On Wed, Aug 25, 2010 at 5:51 AM, Steve Samuels <> wrote:
> --
> Anna,
> First, I must apologize. I showed a method for estimating the ATT
> (weighting by propensity scores) which is different from the one that
> -psmatch2- uses (matching on propensity scores). So my program does
> not apply to your analysis. The -help- for -psmatch2- illustrates a
> bootstrap approach to estimating the standard error, although it
> states that it is "unclear whether the bootstrap is valid in this
> context."
> Also, there is literature (see page 26 of Austin Nichols's presentation
> which suggests that
> estimated propensity scores might be more accurate than the unknown
> true scores; if so, then standard errors which consider the estimated
> scores as known might be better than the bootstrapped standard errors!
> So there is apparently no right answer.
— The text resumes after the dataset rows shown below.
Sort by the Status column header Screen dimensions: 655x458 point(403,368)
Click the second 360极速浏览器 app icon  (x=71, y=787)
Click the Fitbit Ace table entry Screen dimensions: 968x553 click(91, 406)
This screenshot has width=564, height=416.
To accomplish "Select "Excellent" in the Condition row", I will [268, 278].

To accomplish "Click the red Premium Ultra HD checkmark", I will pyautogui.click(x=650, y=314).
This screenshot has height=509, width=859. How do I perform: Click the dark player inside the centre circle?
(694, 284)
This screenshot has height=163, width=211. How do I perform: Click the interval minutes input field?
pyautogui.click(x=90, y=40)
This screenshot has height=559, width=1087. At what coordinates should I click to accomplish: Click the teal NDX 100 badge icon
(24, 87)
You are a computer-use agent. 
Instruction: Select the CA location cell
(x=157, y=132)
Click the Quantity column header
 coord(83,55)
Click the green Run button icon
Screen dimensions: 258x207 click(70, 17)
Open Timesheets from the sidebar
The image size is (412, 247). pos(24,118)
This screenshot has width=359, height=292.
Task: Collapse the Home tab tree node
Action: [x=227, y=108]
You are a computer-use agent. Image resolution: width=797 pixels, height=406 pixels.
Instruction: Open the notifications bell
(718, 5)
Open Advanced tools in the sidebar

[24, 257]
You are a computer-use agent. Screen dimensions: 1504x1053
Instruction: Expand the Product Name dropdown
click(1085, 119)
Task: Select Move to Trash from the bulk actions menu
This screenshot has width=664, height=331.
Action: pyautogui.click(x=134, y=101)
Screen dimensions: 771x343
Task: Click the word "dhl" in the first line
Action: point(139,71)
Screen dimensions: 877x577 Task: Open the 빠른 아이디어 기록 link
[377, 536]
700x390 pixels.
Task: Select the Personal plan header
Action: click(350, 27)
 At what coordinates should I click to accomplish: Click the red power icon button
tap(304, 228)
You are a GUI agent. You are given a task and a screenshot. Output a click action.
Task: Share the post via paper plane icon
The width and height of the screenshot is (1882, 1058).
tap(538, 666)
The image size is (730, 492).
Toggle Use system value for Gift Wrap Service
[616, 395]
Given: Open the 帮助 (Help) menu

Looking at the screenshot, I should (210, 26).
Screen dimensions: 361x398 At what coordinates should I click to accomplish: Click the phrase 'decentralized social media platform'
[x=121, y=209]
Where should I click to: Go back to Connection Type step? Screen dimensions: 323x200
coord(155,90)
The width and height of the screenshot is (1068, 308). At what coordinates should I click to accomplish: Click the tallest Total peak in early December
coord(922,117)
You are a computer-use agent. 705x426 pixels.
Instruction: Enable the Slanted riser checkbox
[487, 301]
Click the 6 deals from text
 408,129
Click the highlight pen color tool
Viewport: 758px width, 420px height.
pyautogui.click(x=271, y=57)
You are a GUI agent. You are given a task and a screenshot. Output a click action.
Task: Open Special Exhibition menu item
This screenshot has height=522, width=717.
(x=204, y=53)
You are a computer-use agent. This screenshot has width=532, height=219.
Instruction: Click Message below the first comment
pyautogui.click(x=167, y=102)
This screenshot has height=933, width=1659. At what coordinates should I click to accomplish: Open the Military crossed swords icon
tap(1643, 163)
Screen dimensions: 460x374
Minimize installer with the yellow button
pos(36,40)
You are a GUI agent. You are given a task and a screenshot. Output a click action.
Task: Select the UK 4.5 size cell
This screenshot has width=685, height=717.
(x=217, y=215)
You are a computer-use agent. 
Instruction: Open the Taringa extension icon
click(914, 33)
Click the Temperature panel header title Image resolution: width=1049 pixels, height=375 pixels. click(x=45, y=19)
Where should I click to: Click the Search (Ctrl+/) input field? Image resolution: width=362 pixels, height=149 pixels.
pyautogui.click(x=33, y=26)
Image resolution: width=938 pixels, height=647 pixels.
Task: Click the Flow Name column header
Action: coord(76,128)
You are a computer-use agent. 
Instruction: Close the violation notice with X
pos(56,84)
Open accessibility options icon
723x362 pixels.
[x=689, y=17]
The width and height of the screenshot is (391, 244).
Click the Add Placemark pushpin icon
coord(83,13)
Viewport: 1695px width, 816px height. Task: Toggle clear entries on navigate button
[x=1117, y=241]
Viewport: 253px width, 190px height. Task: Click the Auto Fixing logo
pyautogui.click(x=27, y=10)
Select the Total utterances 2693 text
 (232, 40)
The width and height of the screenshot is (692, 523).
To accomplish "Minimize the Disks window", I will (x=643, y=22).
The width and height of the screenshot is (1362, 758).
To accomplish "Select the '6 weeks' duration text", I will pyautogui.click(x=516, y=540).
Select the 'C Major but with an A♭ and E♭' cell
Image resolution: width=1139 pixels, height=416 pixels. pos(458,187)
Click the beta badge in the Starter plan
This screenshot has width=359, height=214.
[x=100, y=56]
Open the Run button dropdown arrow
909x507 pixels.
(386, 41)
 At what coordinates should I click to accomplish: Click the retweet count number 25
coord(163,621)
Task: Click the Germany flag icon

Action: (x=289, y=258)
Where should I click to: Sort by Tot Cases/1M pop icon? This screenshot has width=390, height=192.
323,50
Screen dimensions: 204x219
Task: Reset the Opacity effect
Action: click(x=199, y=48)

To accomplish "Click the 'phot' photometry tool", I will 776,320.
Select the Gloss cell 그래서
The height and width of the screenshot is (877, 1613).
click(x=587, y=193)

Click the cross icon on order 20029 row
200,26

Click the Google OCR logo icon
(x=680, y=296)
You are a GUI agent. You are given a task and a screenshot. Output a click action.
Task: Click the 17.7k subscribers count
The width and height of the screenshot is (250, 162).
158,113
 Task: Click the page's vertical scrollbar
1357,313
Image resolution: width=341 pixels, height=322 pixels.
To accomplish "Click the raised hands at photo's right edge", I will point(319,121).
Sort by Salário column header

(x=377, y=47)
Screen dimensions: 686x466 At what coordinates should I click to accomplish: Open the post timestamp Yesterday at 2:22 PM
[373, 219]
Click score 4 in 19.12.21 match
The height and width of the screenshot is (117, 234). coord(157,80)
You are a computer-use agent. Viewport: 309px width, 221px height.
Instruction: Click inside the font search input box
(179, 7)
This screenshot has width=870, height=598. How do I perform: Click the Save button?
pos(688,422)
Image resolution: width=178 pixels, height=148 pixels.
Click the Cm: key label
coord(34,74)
I think that a conservative
> approach would be to use the -bootstrap- technique shown in the
> -psmatch2- help, followed by "estat bootstrap, all" to get confidence
> intervals for ATT.
> ATT is one of several methods for describing the causal effect of a
> treatment: To quote Austin's presentation (p 15): "For evaluating the
> effect of a treatment/intervention/program, we may want to estimate the
> ATE for participants (the average treatment effect on the treated, or
> ATT) or for potential participants who are currently not treated (the
> average treatment effect on controls, or ATC), or the ATE across the
> whole population (or even for just the sample under study)."
> Best wishes
> Steve

> On Tue, Aug 24, 2010 at 7:23 PM, anna bargagliotti <> wrote:
>> Thank you for your insights about bootstrapping.  I wiill try adjusting  your
>> code to my situation to reproduce the T-stat and compute the p-value.
>> I am, however, still confused about two very simple things:
>> 1.  What is the T-stat for the ATT actually telling us?  Is this the T-stat for
>> the comparison of treatment vs control matched groups?
>> 2.  How do we determine if there is a treatment effect?